These protests were in the context of Iran accumulating a massive arsenal of ballistic missiles and building this extremely expensive and extremely dangerous nuclear program. All the money is funding that and also funding these proxies across the Middle East, while the people inside Iran barely have electricity and heating and cooling. The people are adamantly opposed to it and they protest it very clearly and very vocally. At the same time, when they do stage these massive uprisings, it comes at a very enormous cost, because the regime is not worried about showing unrelenting repression.
In the aftermath of the war, there was much chatter about regime change but nothing happened. What impact do you think the war has had on people's willingness or ability to protest?
It was never the policy of Israel before, during, or after the war to bring about regime change itself. The goal was to eliminate a very immediate existential threat that the country was facing after years of intelligence gathering. I personally think it was quite unfair and just premature to assume that the people of Iran would suddenly rise up while their country has erupted in a state of war, and while their own government is not going to protect them. They can’t spend those moments in organizing street protests on encrypted messaging platforms because they have to flee for safety. They have to leave Tehran and city centers and find safety for themselves because their country is not going to look after them.

######

■ **What to work on**
**A)** Please rewrite the portion of the interview excerpt on Iran starting at "It was never" and ending at "look after them.", changing "Tehran" to "the capital".
**B)** Answer these questions from the interview excerpt on Iran:
(i) What does the excerpt say people inside Iran barely have?
(ii) What was the goal of the war, according to the excerpt?
(iii) What places do people have to leave to find safety?
**C)** Extend the interview excerpt on Iran, picking up after its final sentence.

■ **Information shown**
######

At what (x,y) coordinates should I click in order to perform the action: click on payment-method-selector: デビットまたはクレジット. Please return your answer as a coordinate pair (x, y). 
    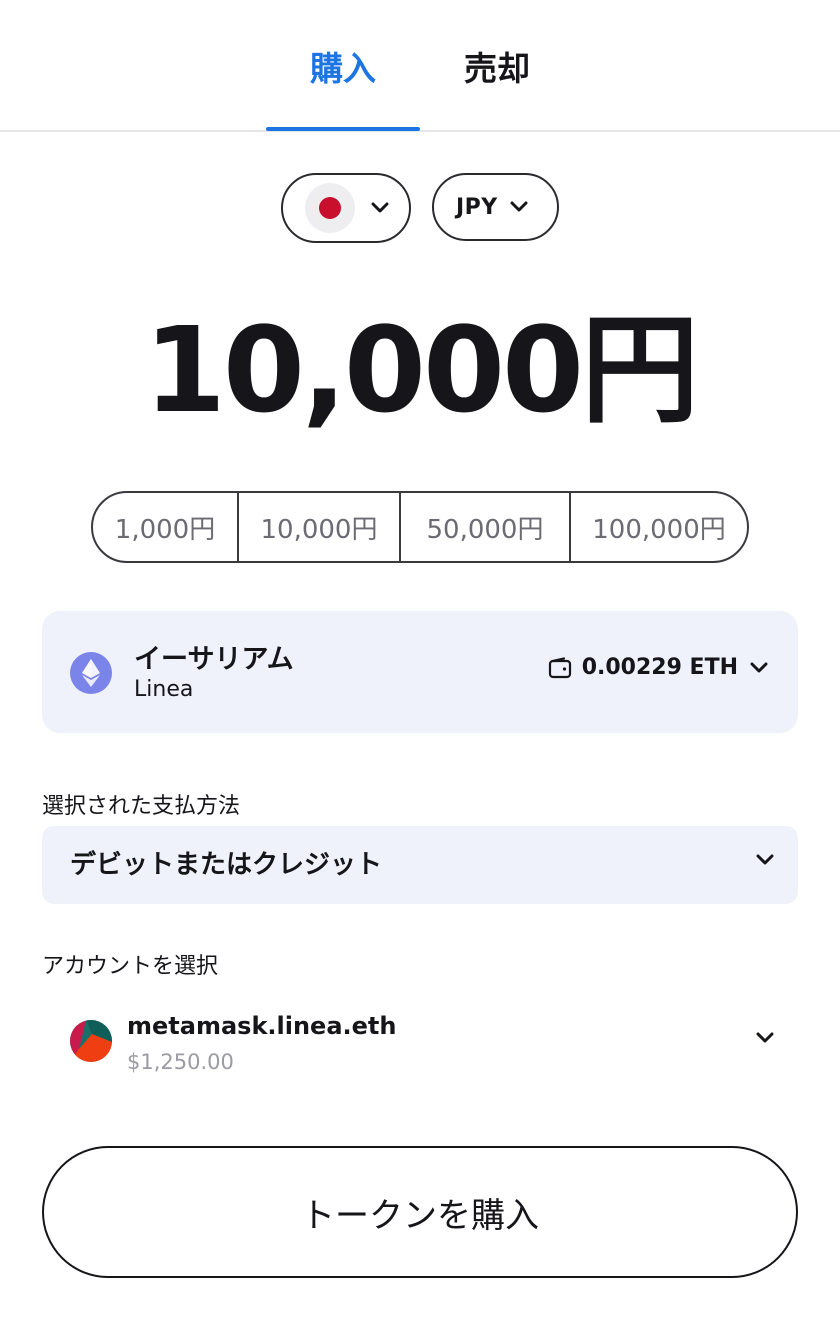
    Looking at the image, I should click on (420, 865).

######

■ **Your responses**
**A)**
It was never the policy of Israel before, during, or after the war to bring about regime change itself. The goal was to eliminate a very immediate existential threat that the country was facing after years of intelligence gathering. I personally think it was quite unfair and just premature to assume that the people of Iran would suddenly rise up while their country has erupted in a state of war, and while their own government is not going to protect them. They can’t spend those moments in organizing street protests on encrypted messaging platforms because they have to flee for safety. They have to leave the capital and city centers and find safety for themselves because their country is not going to look after them.

**B)**
(i) Electricity and heating and cooling.
(ii) To eliminate a very immediate existential threat that the country was facing after years of intelligence gathering.
(iii) Tehran and city centers.

**C)**
But it did revive the conversation of whether a regime change is likely, what it would look like and who would be spearheading it. I think it's important not to underestimate just how dangerous and hard it is to topple the Islamic Republic. It's not a tiny entity; it's a massive government that has a lot of resources behind it. It does have some support internally, and it has a whole network of terror proxies abroad. The regime itself came about as a result of a revolution in 1979, and it's been able to since quell any kind of real dissent and any external pressure imposed by international governments through a very deliberate strategy of stalling, executing and arresting its people. Certainly, anyone who shows any sign of emerging as a leader is threatened.
At the same time, if there is going to be any kind of regime change inside Iran, I don't think it will be it will come from abroad. I don't think the people of Iran want regime change imposed on them.
Obama was heavily criticized for not pushing for regime change in 2009, when three million people came out to protest in the streets in Tehran, because he didn't want it interfering with his outreach to Iran over nuclear capabilities. And look at Syria today. Without the help of Turkey, the new leader Ahmed al-Sharaa would never have succeeded in toppling the Assad regime. In this context, wouldn’t the Iranian people welcome outside interference?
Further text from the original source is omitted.